4. Analyze the three rules that have the maximum lift (you may need to order your rules) when the minimum support is set to 174. Provide a brief interpretation of these three rules and explain why all of them have the same support, confidence and lift.
5. Delete Diag_DD0046 from the data (or otherwise exclude it from the analysis). Rerun the Association Rules algorithm with a) default settings, b) minimum support set to 174, c) minimum support set to 17.
a. How many rules were created when the minimum support is 174?
b. How many rules were created when the minimum support is 17?
6. Out of the latter two runs, select the rule with the highest lift ratio. Explain the rule in words.
a. Hypothetically, if you were a doctor and a diabetic patient walks in already diagnosed with {the rules antecedent diagnosis}, how could the rule potentially guide your work (with all the simplifying assumptions needed to answer this question!).

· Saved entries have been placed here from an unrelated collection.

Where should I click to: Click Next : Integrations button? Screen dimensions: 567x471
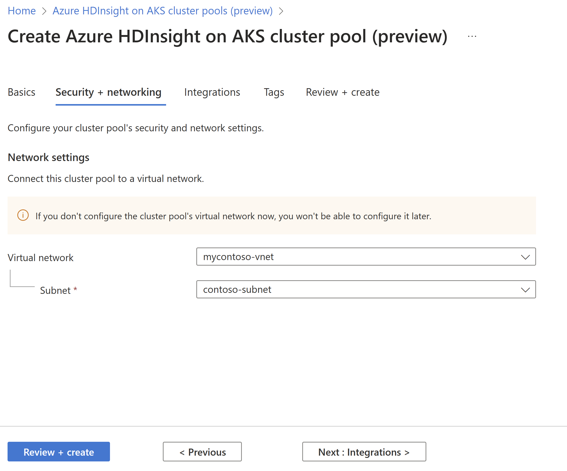click(x=364, y=452)
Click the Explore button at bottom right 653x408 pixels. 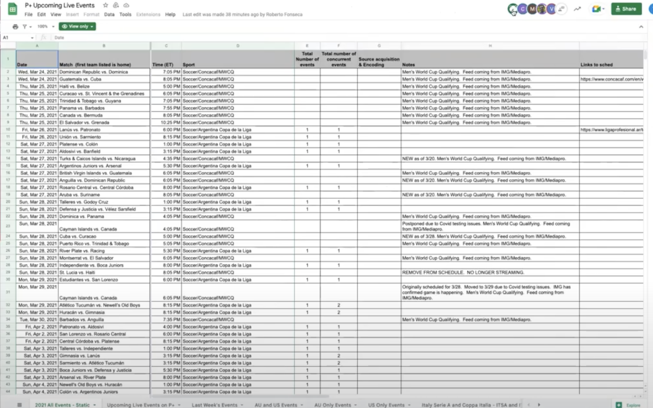[628, 405]
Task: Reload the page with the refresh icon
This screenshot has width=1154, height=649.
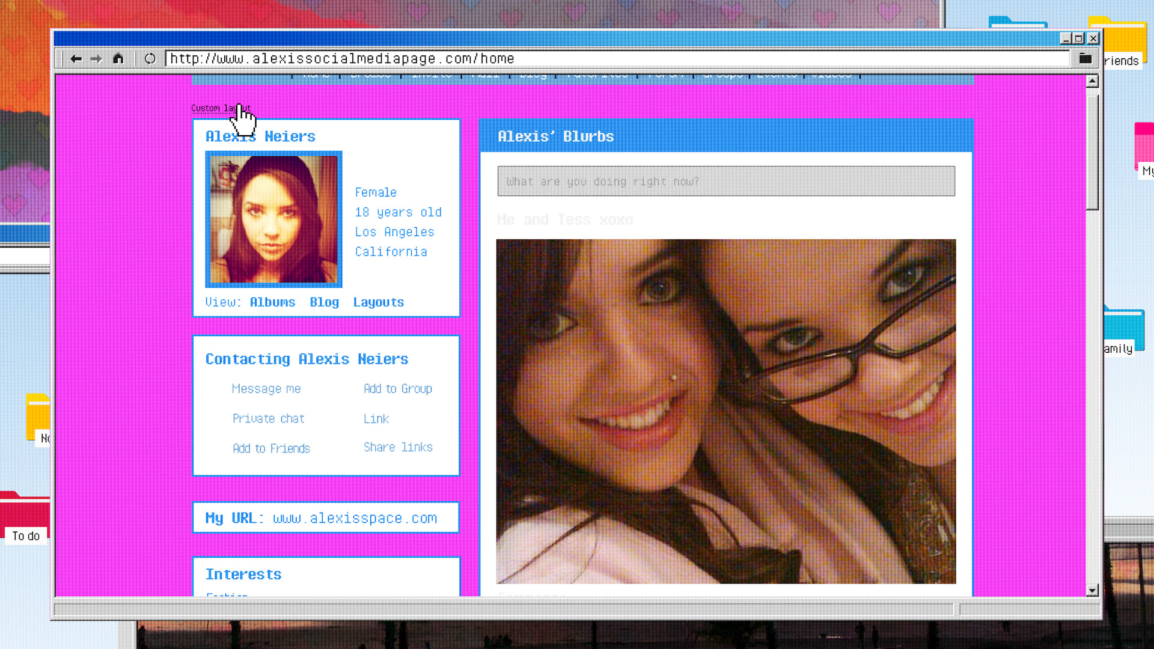Action: pyautogui.click(x=150, y=59)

7. One of the main reasons behind the interest in data-mining in health care is the hope that through intervention and prevention, one can help reduce health care costs by identifying patients early who are at risk of high health care cost. In order to use association rules to contribute to this goal, it is not enough to run association rules on the whole data set, as there is nothing that distinguishes between costly patients and not costly patients. In order to use association rules to distinguish high risk patients from low risk patients, we need to identify rules that have good support and high confidence on high cost population, but low support for the not-high-cost population. In particular, we are interested in identifying rules of the type:
{group of diagnosis codes} -> {High cost in a future period}
The variable TA2 contains the overall cost in the year following the observation period. Define a new variable that equals one if the overall cost is ≥ $40,000, and zero otherwise.
Run the Association Rule algorithm again using all diagnosis variables (continue to exclude the diabetes diagnosis and Diag_DD0000) and the new variable. Set the support as low as possible (but no smaller than 15) and the keep the confidence at the default setting. Sort the resulting rules by “consequent (c)”, and identify rules of the form above.

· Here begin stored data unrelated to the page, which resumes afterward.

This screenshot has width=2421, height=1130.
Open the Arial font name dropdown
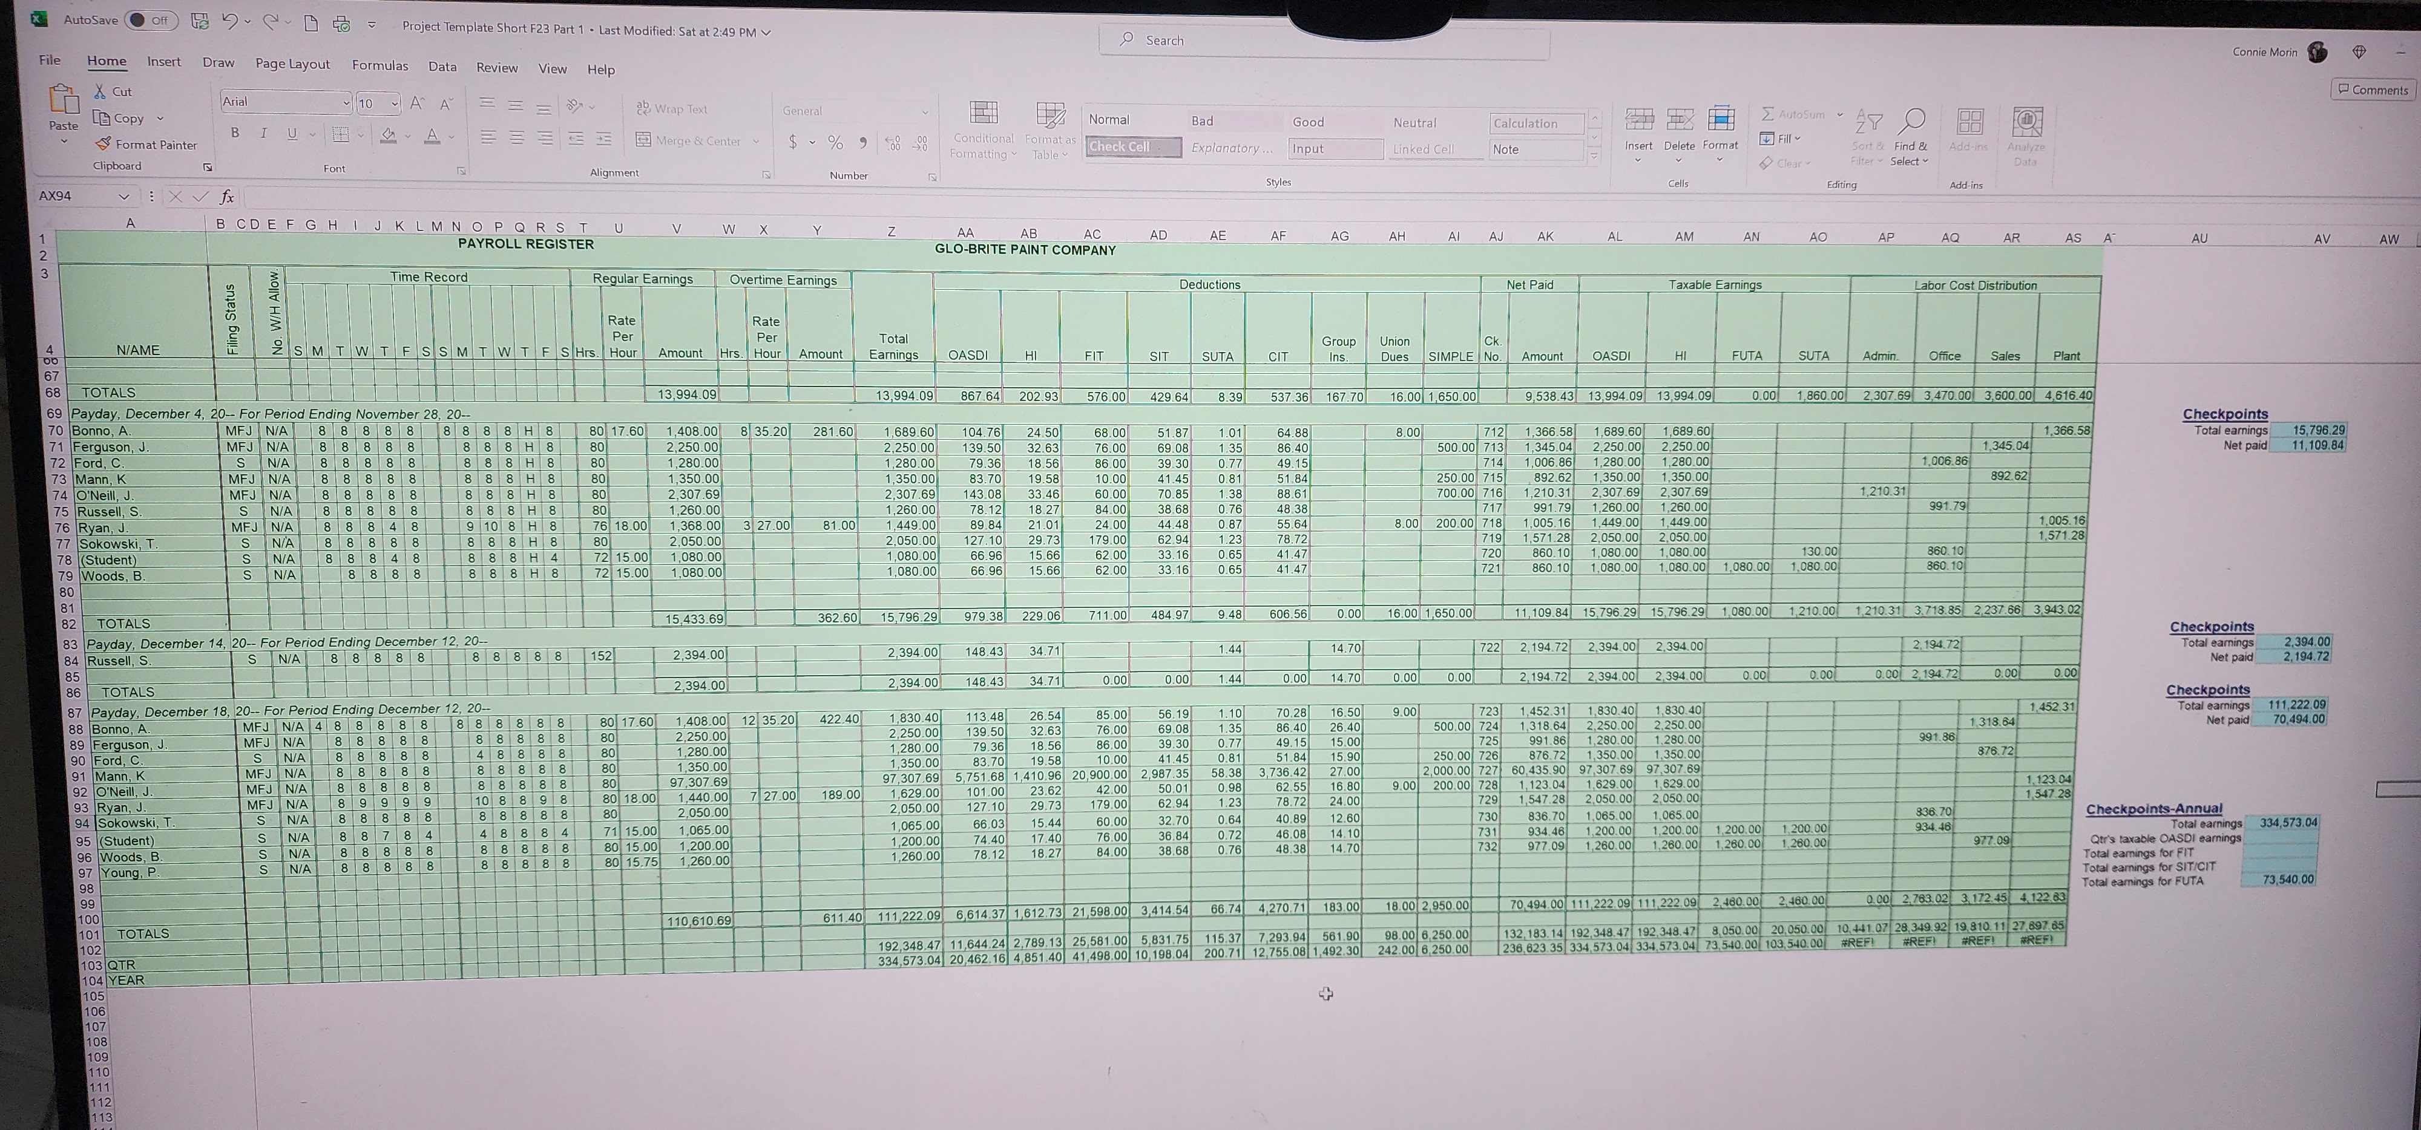[x=346, y=102]
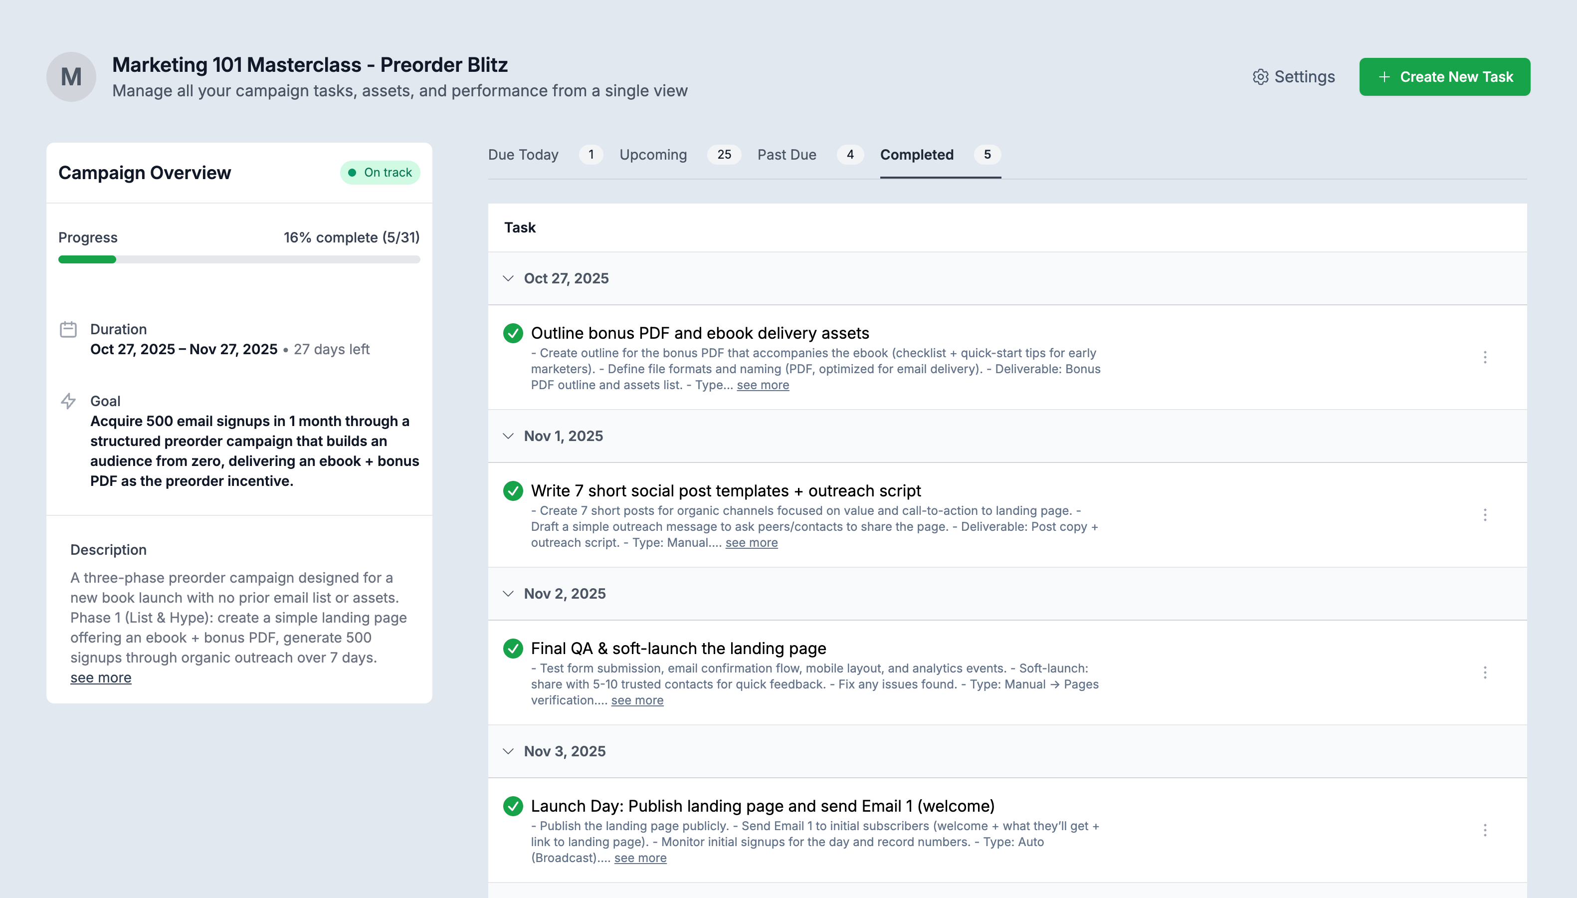Open more options for Launch Day task
This screenshot has width=1577, height=898.
[1485, 830]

a. What was your support setting?
b. How many rules did you identify?
8. Create an exhibit that summarizes the rules (translate the diagnosis codes into actual conditions), their support, confidence and lift.
a. Briefly discuss the main characteristics of the rules.

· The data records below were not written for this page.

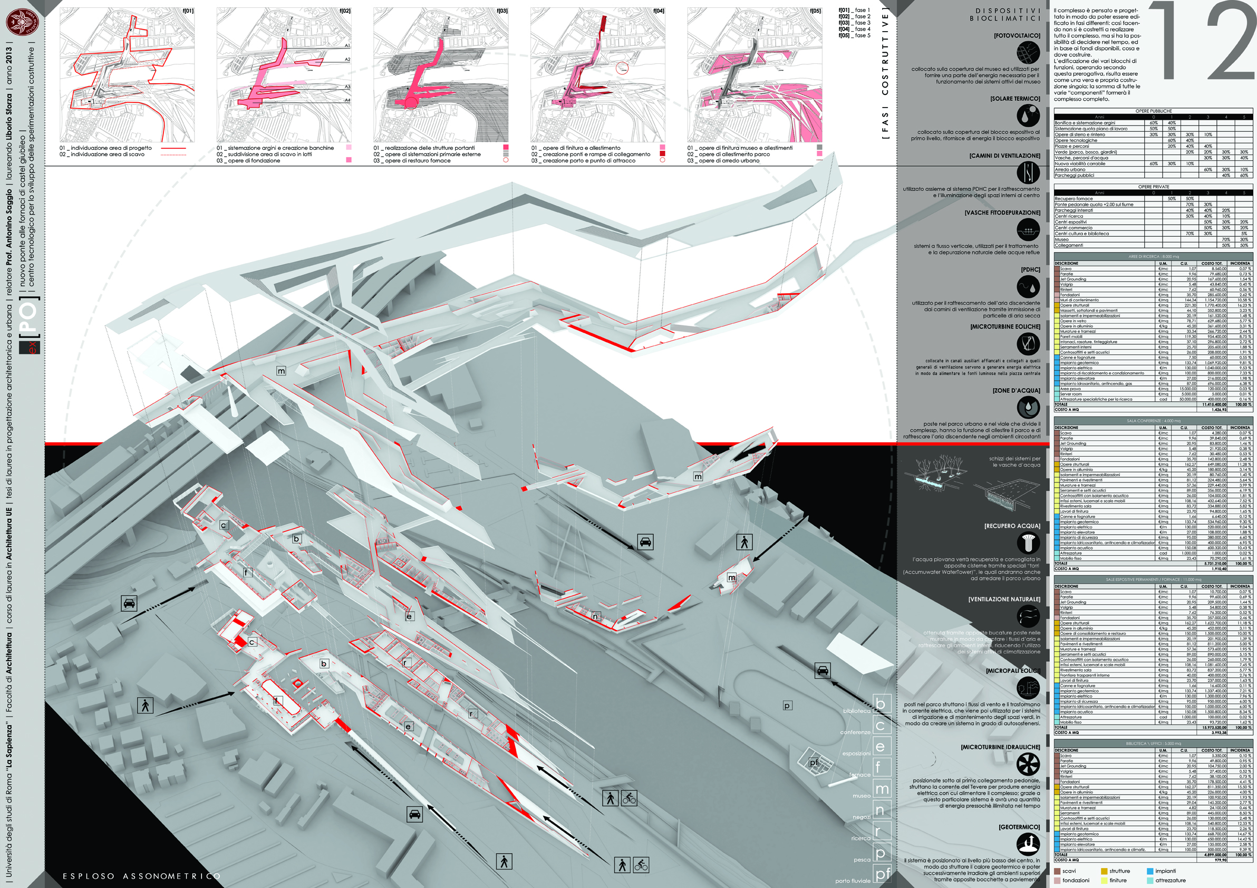Image resolution: width=1257 pixels, height=888 pixels.
Task: Click the 'f[05] _ fase 5' legend entry
Action: [x=854, y=36]
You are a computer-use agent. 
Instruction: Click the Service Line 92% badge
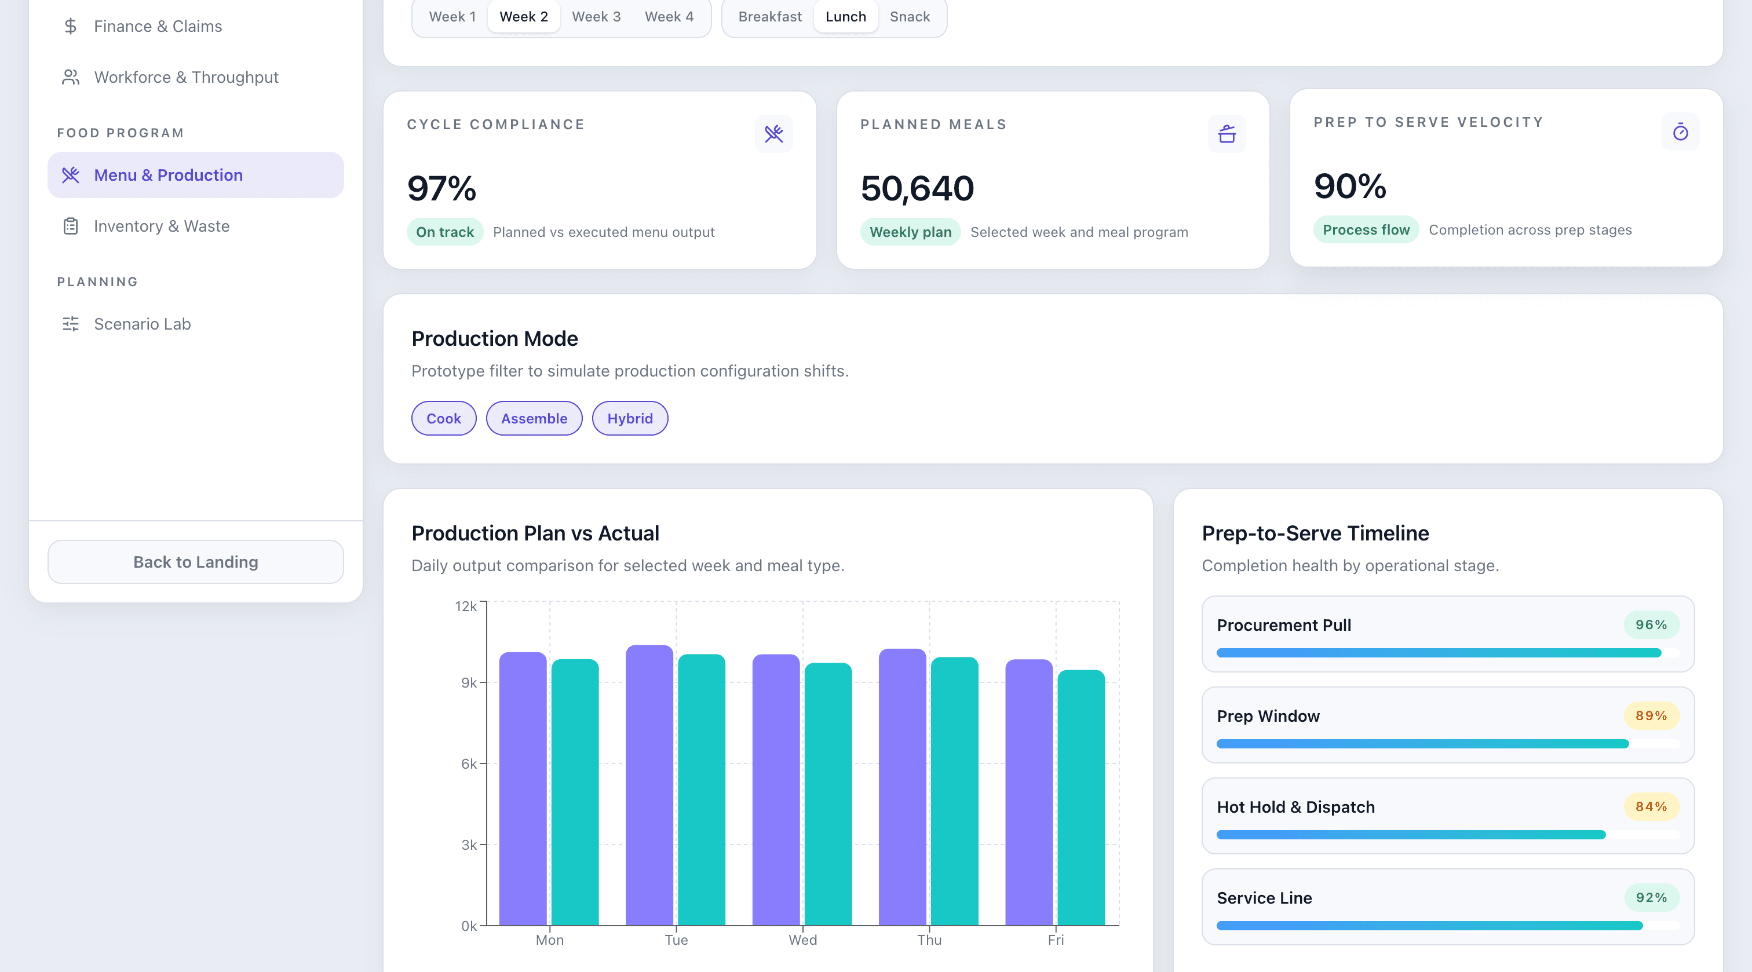pos(1652,898)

9. Renal Failure is in general a very expensive condition to treat, as either the patient needs to be treated with dialysis or undergo a transplant, which is a costly surgery. It is therefore not surprising that some of the rules above include Renal Failure.
a. In the population of just over 17,000, how many suffer from renal failure?
b. Out of those that suffer from renal failure, how many have high costs following the observation period?
c. Based on the above answers, why did the Association Rule Analysis not give us the rule:
{Renal Failure} ->{High Cost} ?